* [WHAT THE TASK REQUIRES]: Apart from the pictures, the listing is to be returned exactly.
START RECORDED DATA
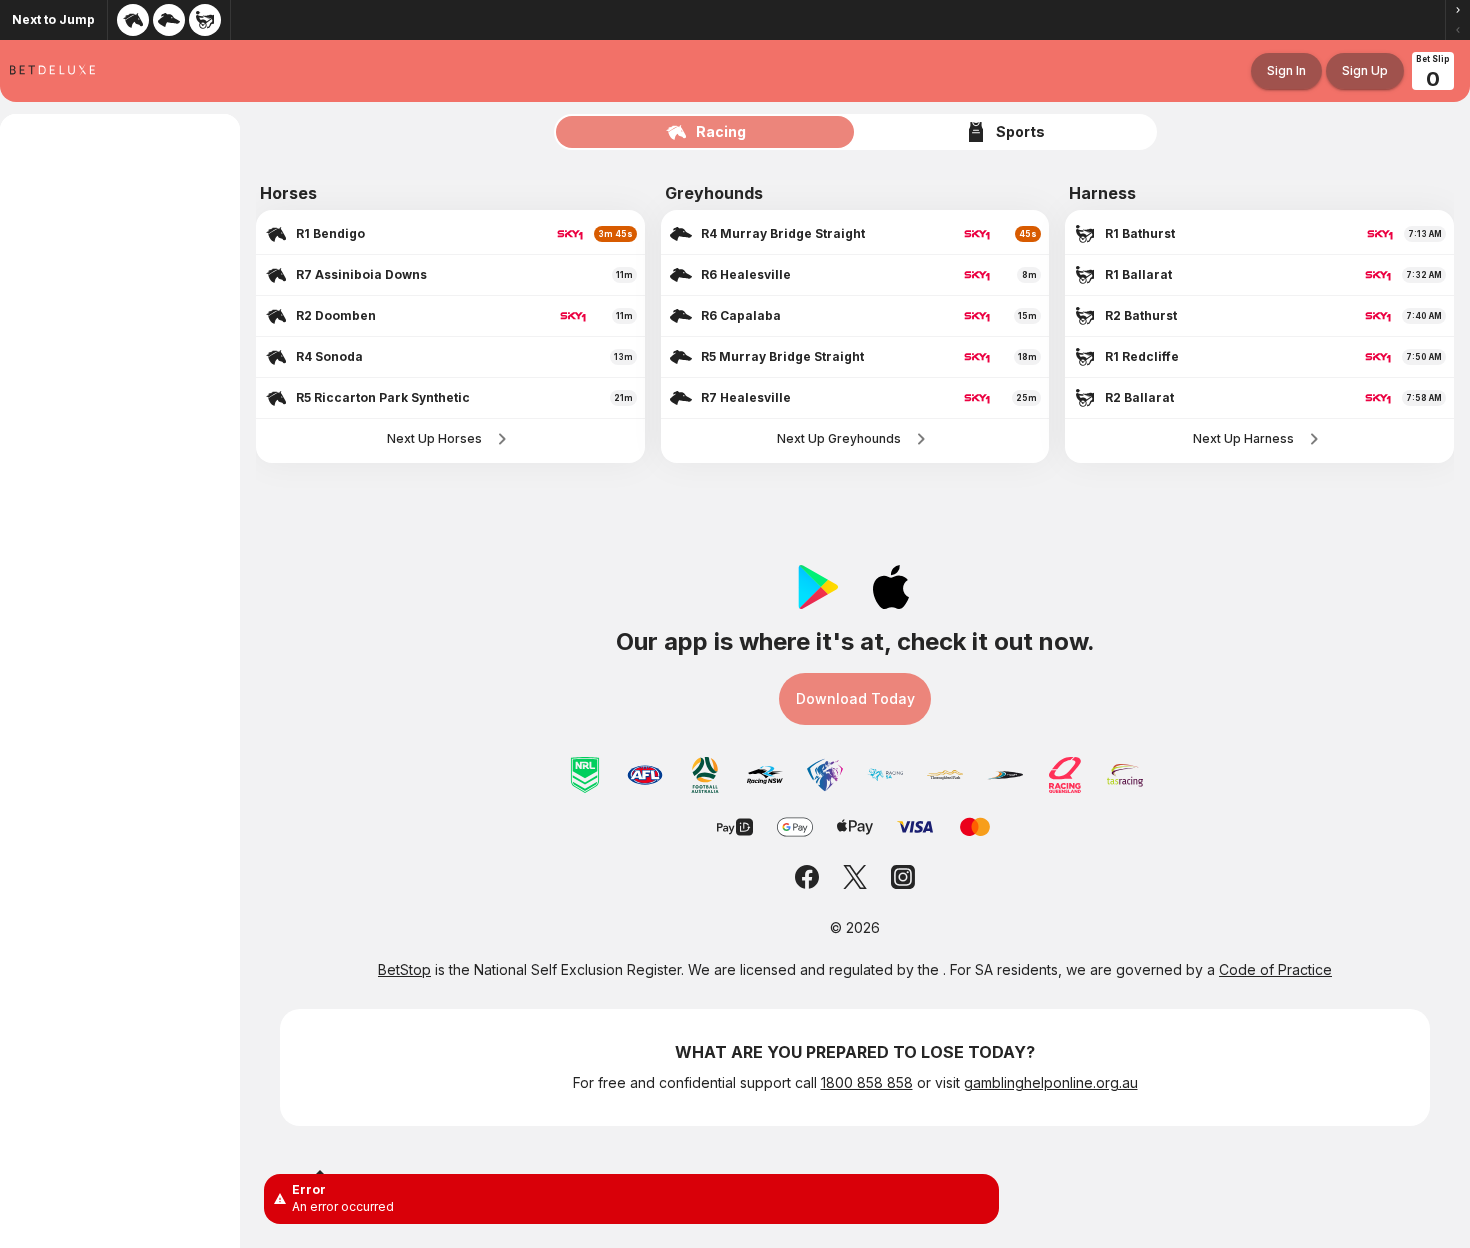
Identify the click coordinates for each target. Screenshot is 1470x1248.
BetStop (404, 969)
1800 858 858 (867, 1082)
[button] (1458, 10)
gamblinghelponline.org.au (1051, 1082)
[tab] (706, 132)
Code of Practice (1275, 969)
END RECORDED DATA
* [WRITTEN SOLUTION]:
Identify the click coordinates for each target. Screenshot is 1470x1248.
BetStop (404, 969)
1800 858 858 (867, 1082)
[button] (1458, 10)
gamblinghelponline.org.au (1051, 1082)
[tab] (706, 132)
Code of Practice (1275, 969)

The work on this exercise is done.